▶ Problem requirements
Set down the listing below word for word, everything from the line containing "Given: Choose the アップロード画像 option" down to the line containing "Click the DRM", with both of those lines included.

** Start Provided material **

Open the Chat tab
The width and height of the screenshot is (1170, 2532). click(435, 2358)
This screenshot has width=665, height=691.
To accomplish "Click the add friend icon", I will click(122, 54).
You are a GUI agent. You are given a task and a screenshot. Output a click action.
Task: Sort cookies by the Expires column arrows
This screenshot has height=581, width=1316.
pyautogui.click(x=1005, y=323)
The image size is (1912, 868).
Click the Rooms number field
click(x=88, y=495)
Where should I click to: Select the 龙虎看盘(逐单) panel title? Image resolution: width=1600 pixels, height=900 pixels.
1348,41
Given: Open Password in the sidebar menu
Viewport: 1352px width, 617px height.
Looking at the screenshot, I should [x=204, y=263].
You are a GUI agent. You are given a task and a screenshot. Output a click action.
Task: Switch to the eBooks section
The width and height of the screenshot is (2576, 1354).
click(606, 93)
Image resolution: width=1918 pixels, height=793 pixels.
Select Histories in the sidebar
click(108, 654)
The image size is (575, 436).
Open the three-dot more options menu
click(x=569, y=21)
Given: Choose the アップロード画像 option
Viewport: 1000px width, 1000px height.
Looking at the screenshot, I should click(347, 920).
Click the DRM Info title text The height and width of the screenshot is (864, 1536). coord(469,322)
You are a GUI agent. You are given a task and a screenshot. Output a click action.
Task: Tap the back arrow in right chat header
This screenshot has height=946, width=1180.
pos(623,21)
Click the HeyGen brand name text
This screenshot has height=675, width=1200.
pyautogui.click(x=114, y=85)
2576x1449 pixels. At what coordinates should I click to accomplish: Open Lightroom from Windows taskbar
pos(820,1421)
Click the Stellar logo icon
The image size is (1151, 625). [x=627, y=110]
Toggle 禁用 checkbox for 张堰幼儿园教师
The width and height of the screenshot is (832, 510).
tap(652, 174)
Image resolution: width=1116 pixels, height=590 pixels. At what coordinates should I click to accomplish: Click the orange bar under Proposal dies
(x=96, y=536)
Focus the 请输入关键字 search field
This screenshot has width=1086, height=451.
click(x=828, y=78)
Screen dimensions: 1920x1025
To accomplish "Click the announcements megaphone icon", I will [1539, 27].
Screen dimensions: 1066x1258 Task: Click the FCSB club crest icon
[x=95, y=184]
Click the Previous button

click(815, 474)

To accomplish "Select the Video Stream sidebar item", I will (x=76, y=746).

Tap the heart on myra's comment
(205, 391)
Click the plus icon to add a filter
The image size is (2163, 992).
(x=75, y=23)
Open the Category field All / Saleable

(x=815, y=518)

** End Provided material **

▶ Task answer
Given: Choose the アップロード画像 option
Viewport: 1000px width, 1000px height.
Looking at the screenshot, I should click(347, 920).
Click the DRM Info title text The height and width of the screenshot is (864, 1536). coord(469,322)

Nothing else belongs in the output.